Nos últimos dias, os bastidores políticos têm registrado uma sequência de movimentações importantes tanto no cenário nacional quanto em Sergipe, com decisões que redesenham estratégias para os próximos pleitos.
No âmbito nacional, o governador do Paraná, Ratinho Júnior (PSD), optou por permanecer no cargo até o fim do mandato, em dezembro, descartando a participação na disputa presidencial deste ano. A decisão, tomada após diálogo com familiares, foi comunicada ao presidente nacional do partido, Gilberto Kassab. Ao deixar o governo, Ratinho Júnior deve assumir a presidência do Grupo Massa de Comunicação, empresa fundada por seu pai.

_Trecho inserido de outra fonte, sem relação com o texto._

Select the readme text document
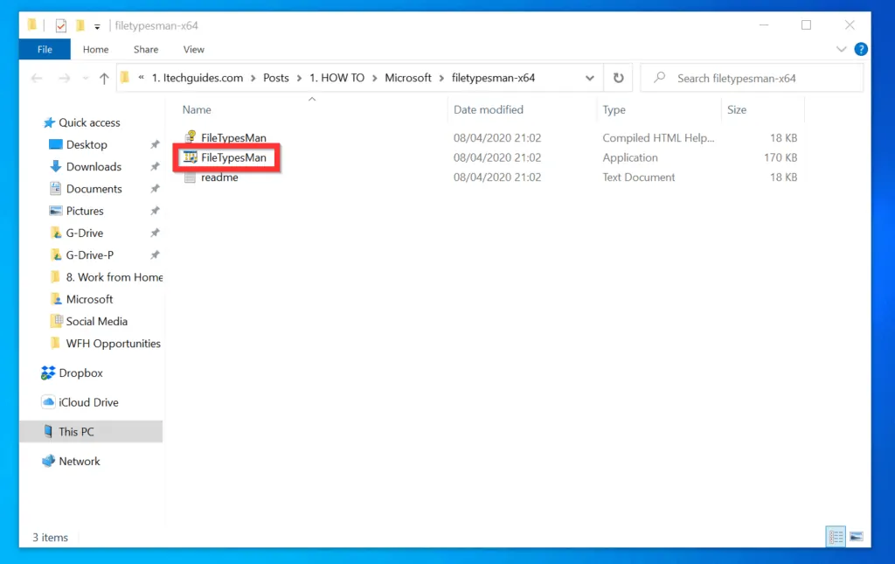The height and width of the screenshot is (564, 895). coord(219,178)
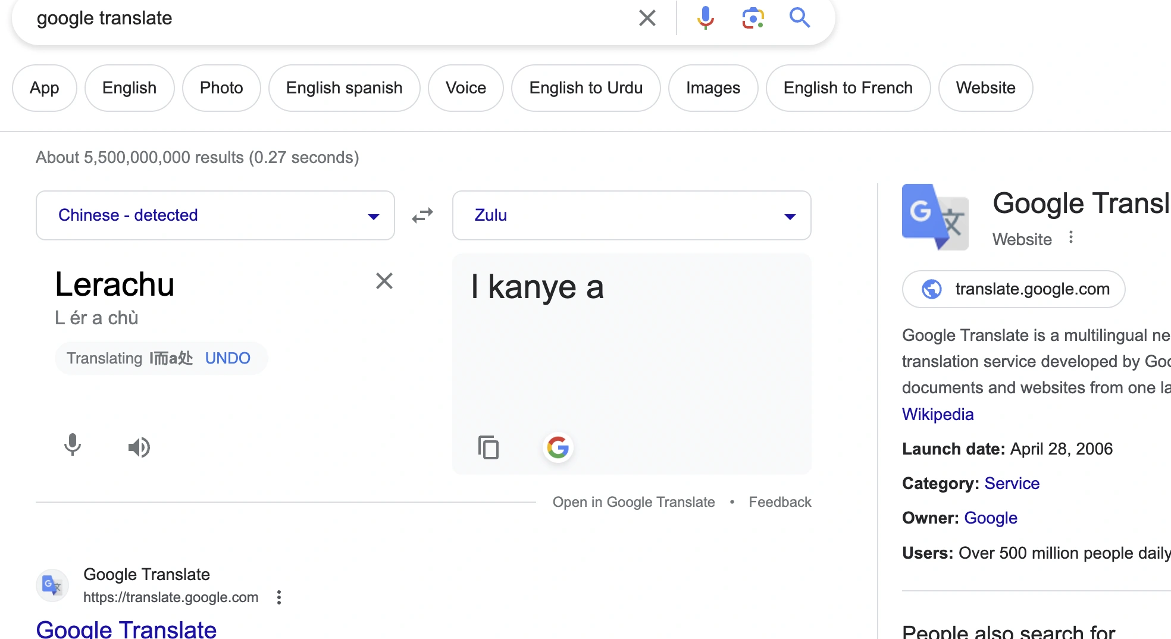The width and height of the screenshot is (1171, 639).
Task: Visit translate.google.com website button
Action: (x=1013, y=289)
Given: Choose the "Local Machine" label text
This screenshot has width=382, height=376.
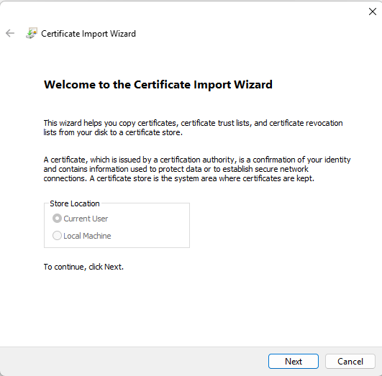Looking at the screenshot, I should 87,236.
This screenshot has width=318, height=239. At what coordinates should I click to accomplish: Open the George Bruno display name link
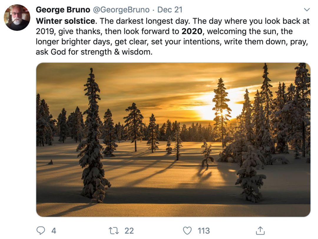click(63, 10)
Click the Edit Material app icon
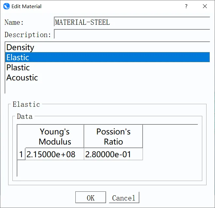 [7, 6]
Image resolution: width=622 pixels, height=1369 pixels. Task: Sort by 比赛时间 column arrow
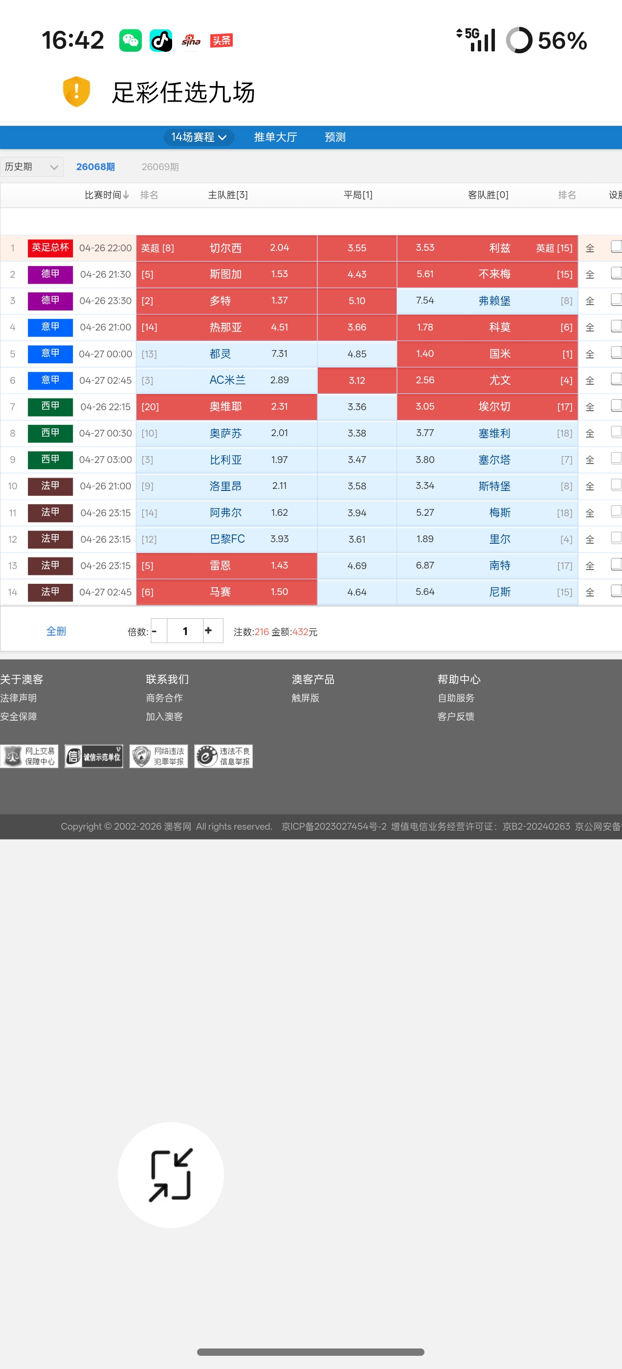click(126, 195)
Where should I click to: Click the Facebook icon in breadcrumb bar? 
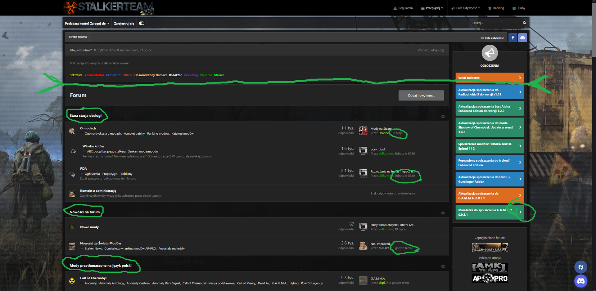click(512, 38)
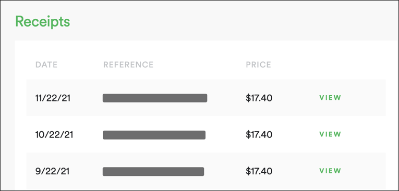Select the 10/22/21 date text

(54, 135)
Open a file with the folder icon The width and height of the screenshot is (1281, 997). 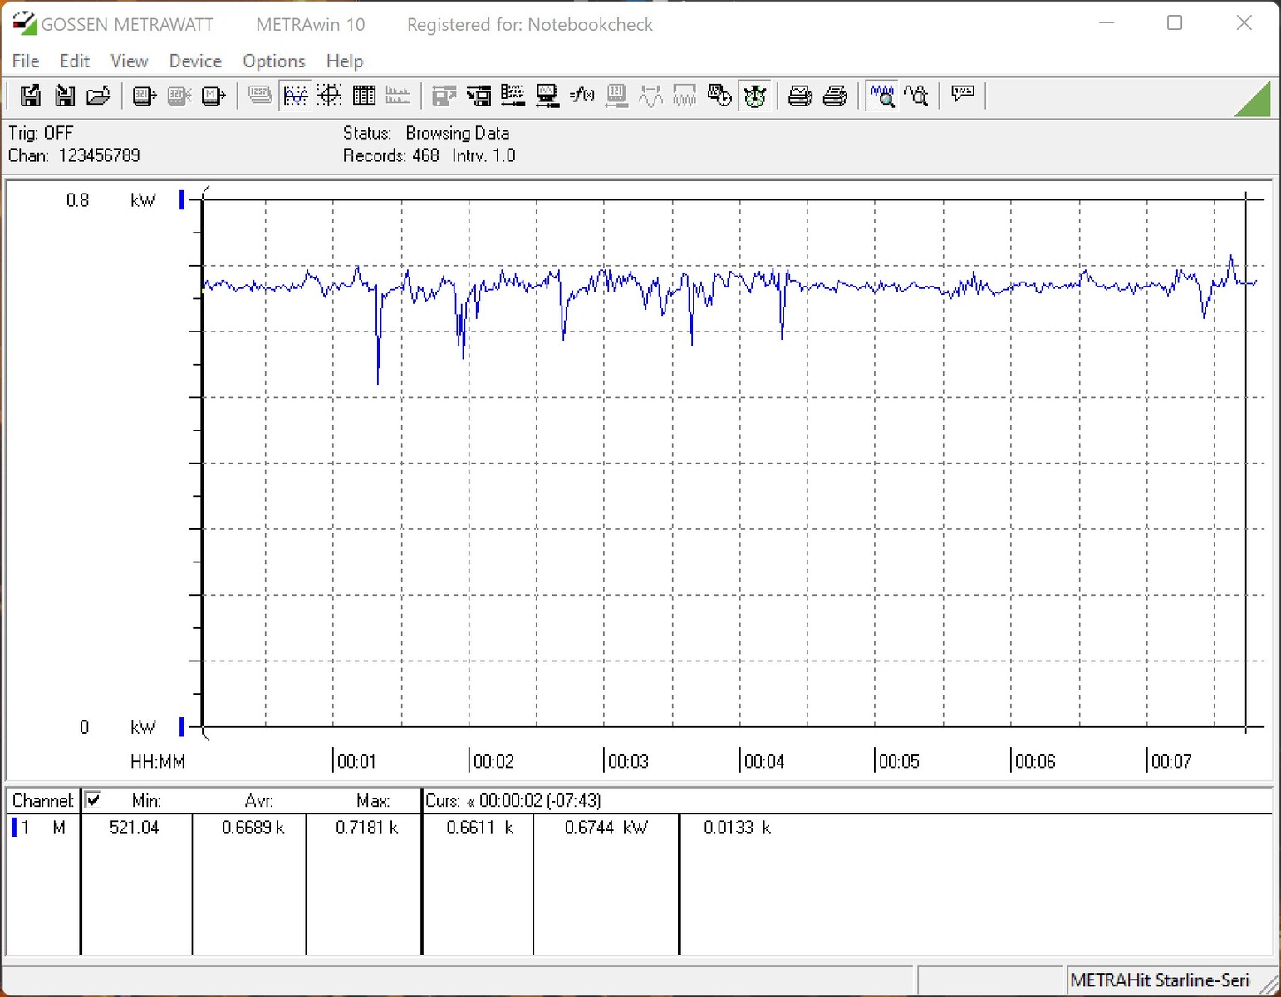click(x=99, y=96)
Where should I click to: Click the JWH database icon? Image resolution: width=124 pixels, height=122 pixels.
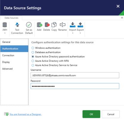(x=5, y=25)
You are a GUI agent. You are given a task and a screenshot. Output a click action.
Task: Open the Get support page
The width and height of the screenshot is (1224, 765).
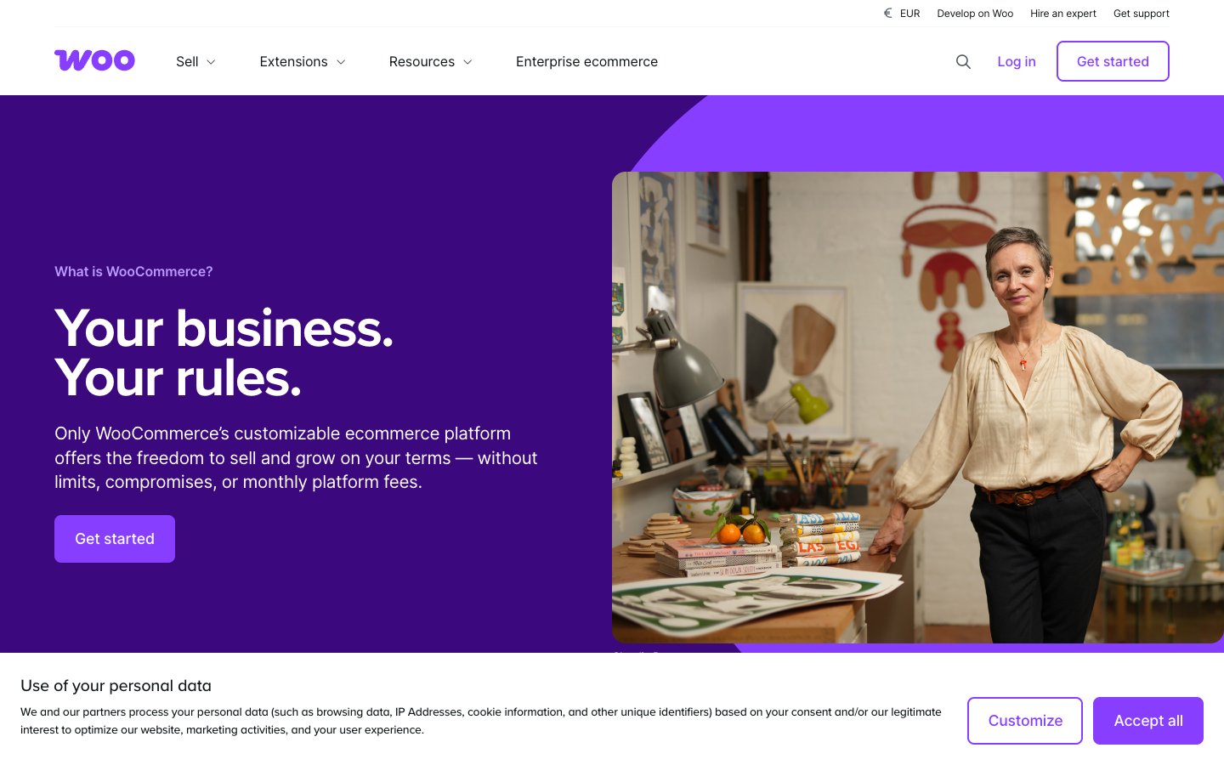[x=1142, y=14]
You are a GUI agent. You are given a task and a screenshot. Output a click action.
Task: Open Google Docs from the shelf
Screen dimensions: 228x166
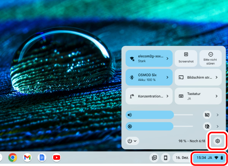(42, 157)
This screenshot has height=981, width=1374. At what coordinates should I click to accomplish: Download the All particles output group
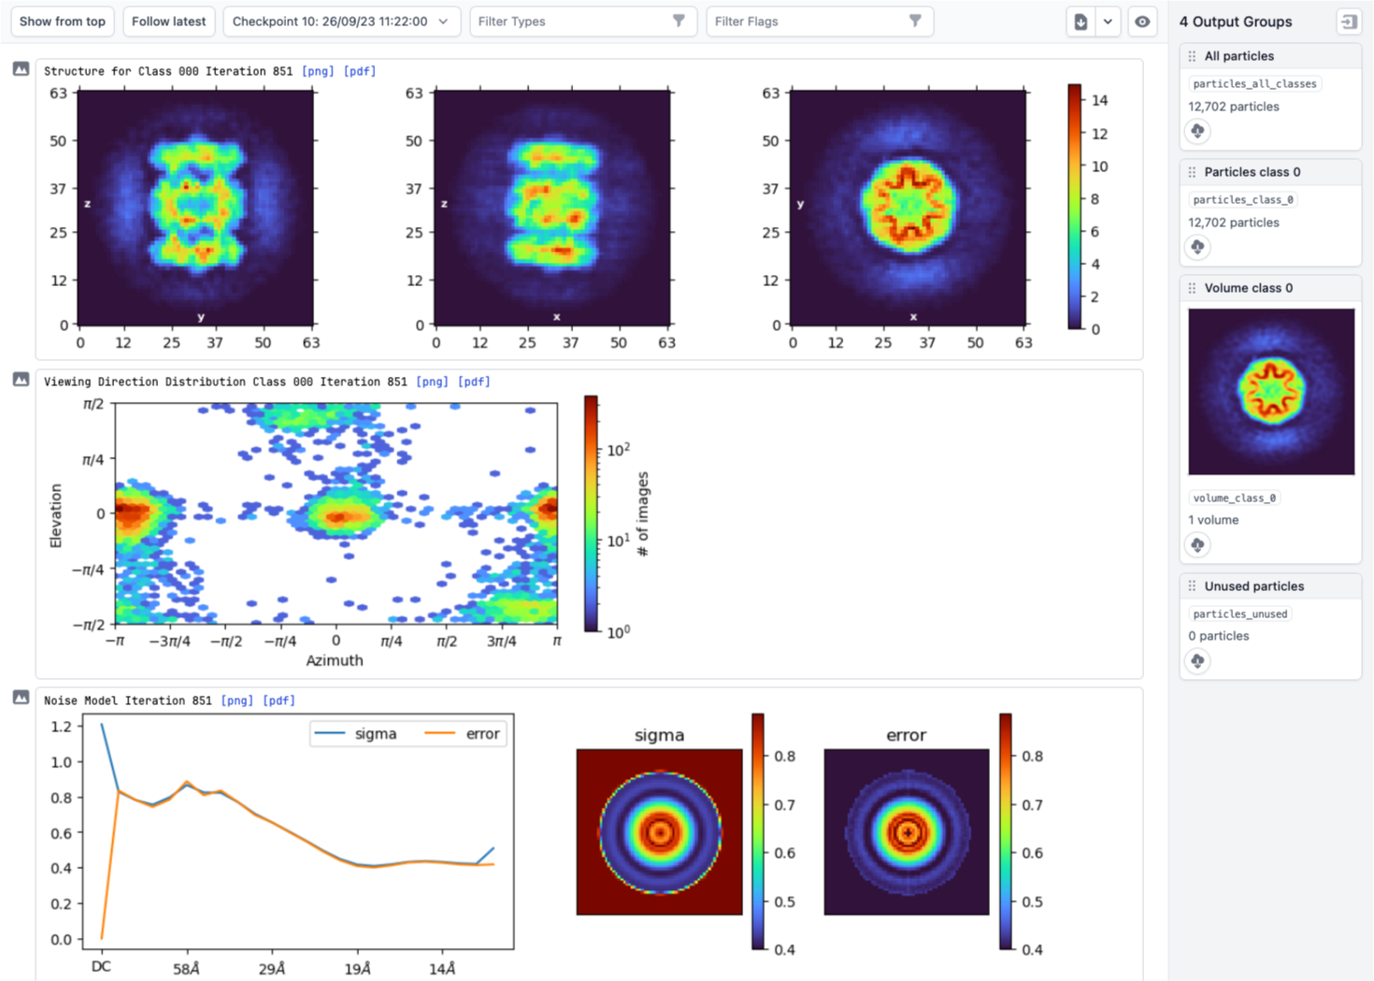pos(1197,131)
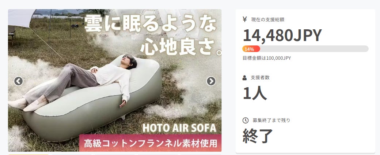Click the orange 14% progress fill
This screenshot has height=155, width=380.
[251, 49]
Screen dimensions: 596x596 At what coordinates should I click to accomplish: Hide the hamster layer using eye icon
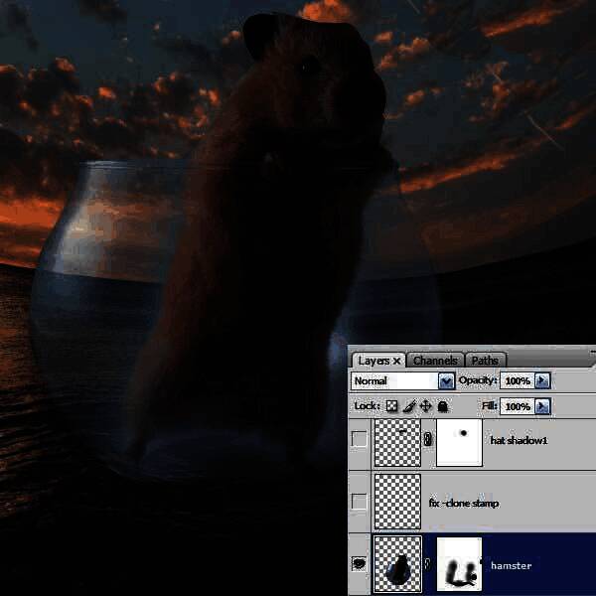(x=360, y=563)
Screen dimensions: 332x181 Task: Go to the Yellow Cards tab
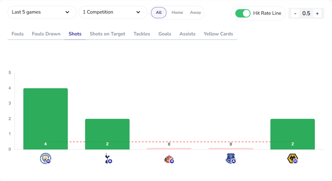[218, 34]
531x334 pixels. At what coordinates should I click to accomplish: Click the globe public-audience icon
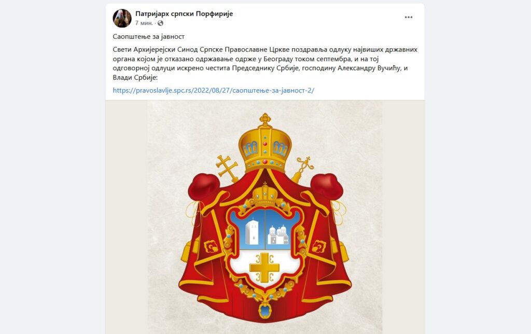161,23
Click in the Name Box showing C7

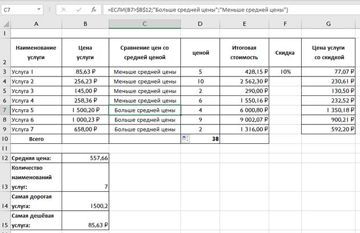17,10
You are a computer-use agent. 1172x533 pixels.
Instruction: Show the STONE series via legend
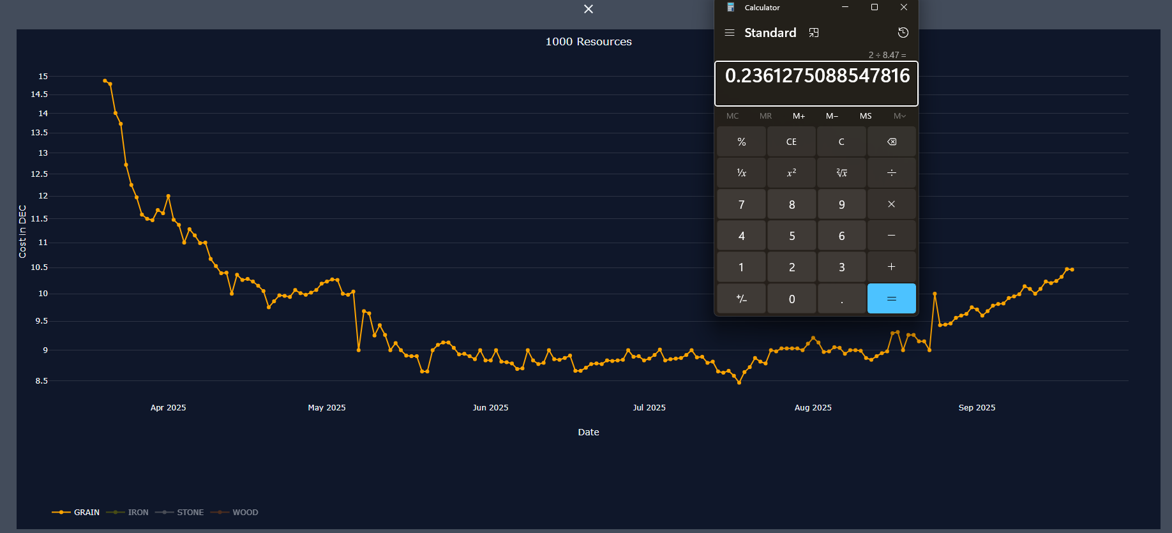click(180, 513)
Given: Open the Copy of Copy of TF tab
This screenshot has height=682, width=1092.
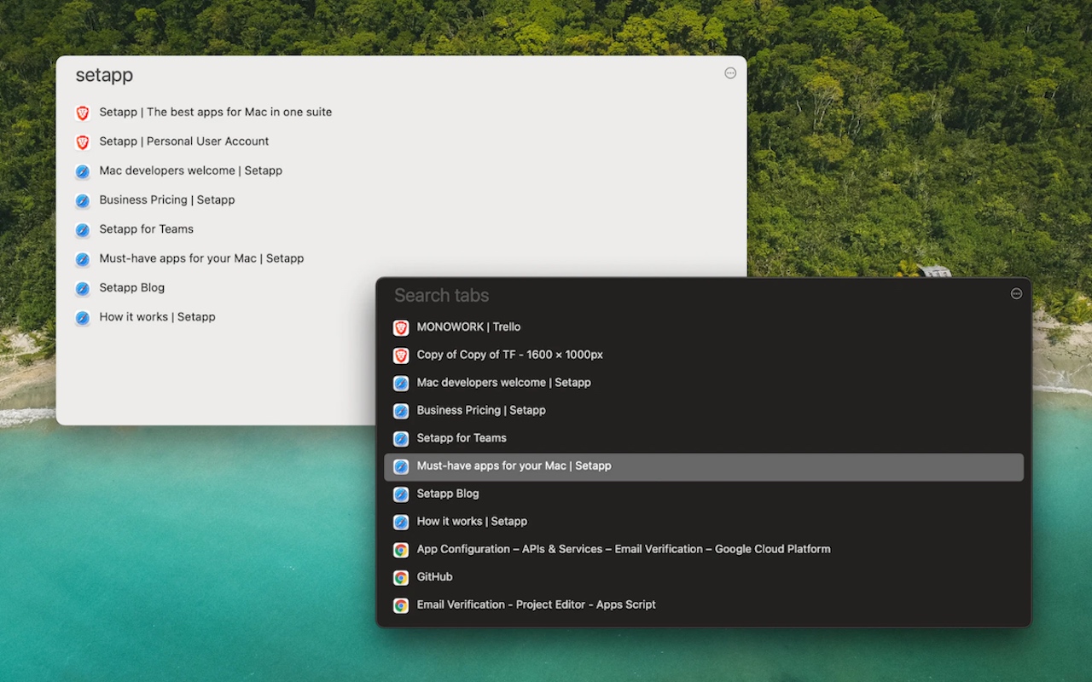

Já no Rio de Janeiro, o governador Cláudio Castro (PL) formalizou sua renúncia ao cargo na noite da última segunda-feira (23). A saída ocorreu às vésperas da retomada de um julgamento no Tribunal Superior Eleitoral que poderia resultar na cassação de seu mandato e eventual inelegibilidade. A mudança no comando estadual também provocou reflexos na equipe de governo. O sergipano André Moura deixou o cargo de secretário de Estado de Governo do Rio de Janeiro. Ele retorna a Sergipe com o objetivo de disputar uma vaga no Senado nas eleições de 2026.
No cenário sergipano, outra movimentação chama atenção. De acordo com as informações, a superintendente do Sebrae em Sergipe, Priscila Felizola, protocolou um pedido para a realização de uma reunião extraordinária do conselho da entidade. Entre os pontos da pauta está sua solicitação de afastamento do cargo, etapa necessária para viabilizar eventual candidatura.
Priscila é apontada como possível vice em uma chapa encabeçada por Valmir de Francisquinho nas eleições de 2026, o que reforça o movimento de articulação antecipada no estado.